Thomas Jefferson Papers
Documents filtered by: Author="Abernethie, John"
sorted by: date (ascending)
Permanent link for this document:
https://founders.archives.gov/documents/Jefferson/01-45-02-0111

To Thomas Jefferson from John Abernethie, 1 December 1804

From John Abernethie

District of Louisiana, Cape Geredeau, Decr. 1st. 1804

Sir.

The inclosed Certificate I venture to send to you, humbly requesting of your Exclly. to have the same laid before Congress (at this Session if your Exclly pleases.) if it’s good I wish very much to have the value of it, if it’s not good, your Exclly. & Congress may do what you please with it.

The Cer. has belonged to me for about twenty years past—I have sent it once or twice to Congress at Philadelphia within these eight years past, but was told, that altho. the Cer. is good, yet I was too late in sending it forward—I have been told by numbers of persons who calls themselves judges of such claims, that this one of mine is good (for my part I do not know whether it’s good or bad) & for me not to neglect sending it forward, that after a while Congress would take the matter under consideration & order me payment—A german gentleman, an old Pensylvania mem. of Assembly, told me once, that Congress was as much bound to pay my Cer. and every other good Claim agst. the U. States, as he was bound to pay any just debt or debts that he was or might be owing to an individual or individuals, and for me to be sure & not neglect sending forwd. my Claim, that after a while Congress would order me payment—I therefore submit the business to your Excelly. & Congress to do whatever is right in the business—If I get paid, I can venture to assure your Excelly. that it will be a matter of as much consequence to me, as the accession of the two Florida’s will be to the U. States—   If your Exclly. & Congress is pleased to order me payment, please Sir, order the money to be in Bank bills of the U. States, & to be inclosed in a letter directed to me in Cape Geredeau (The place where my self, my wife & our nine children resides) in the district of Louisiana above said.

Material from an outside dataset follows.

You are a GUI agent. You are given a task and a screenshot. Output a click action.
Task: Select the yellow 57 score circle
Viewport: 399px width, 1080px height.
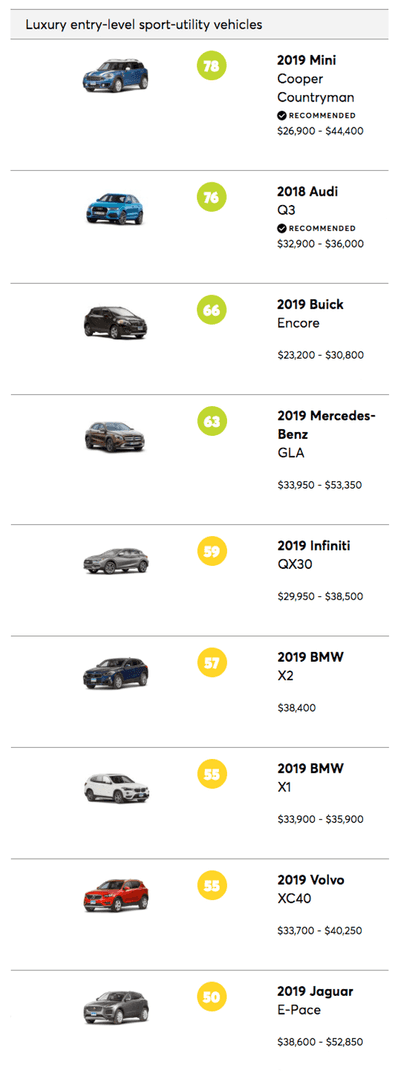coord(212,663)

This step that I have taken of pestering the President of the U. States of America, with such a mote of a matter as mine will appear to be, I suppose is Unprecedented, but Sir, it’s said, that “necessity has no Law, absolute necessity drives me to it—

Your Excelly. will singularly oblige me if you will be pleased to spare one moments attention from the great affairs of the nation on my small matter—

I am Sir Your Excelly.’s most Obdt humble Servt.

Jno. Abernethie

RC (DLC); addressed: “To his Excelly. Thomas Jefferson President of the United States of America, at the City of Washington”; endorsed by TJ as received 16 Feb. 1805 and so recorded in SJL. Enclosure: loan office certificate, not found; see TJ to Abernethie, 12 Mch. 1805.

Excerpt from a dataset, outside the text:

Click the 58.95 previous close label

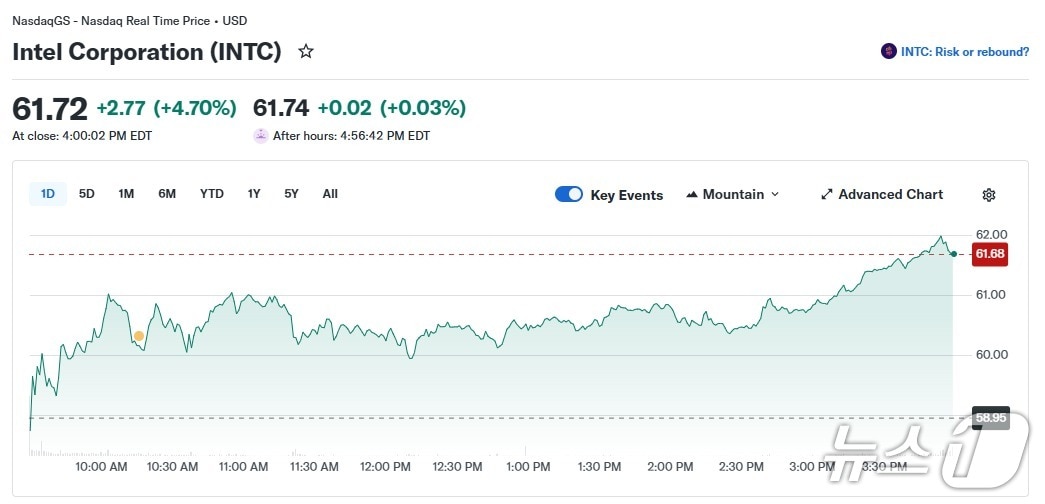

In 1772, John Abernethie (1754-ca. 1835) emigrated from northern England to Wake County, North Carolina, where he fulfilled an indenture as “an apprentice to the merchant business.” According to his 1832 pension claim, he both hired a substitute to satisfy his enlistment in the American Revolution and also served for 10 months as a deputy commissary. In 1788, he moved to Georgia, and then in 1800 to Cape Girardeau. In 1813, Abernethie became a township justice for Cape Girardeau County, an office he held until at least 1818. Abernethie died in Union County, Illinois, after relocating there about 1833. In 1852, his pension claim was denied for lack of documentation (DNA: RG 15, Revolutionary War Pension and Bounty-Land Warrant Application Files; Terr. Papers description begins Clarence E. Carter and John Porter Bloom, eds., The Territorial Papers of the United States, Washington, D.C., 1934-75, 28 vols. description ends , 14:650, 704, 794; 15:46, 275, 279, 375).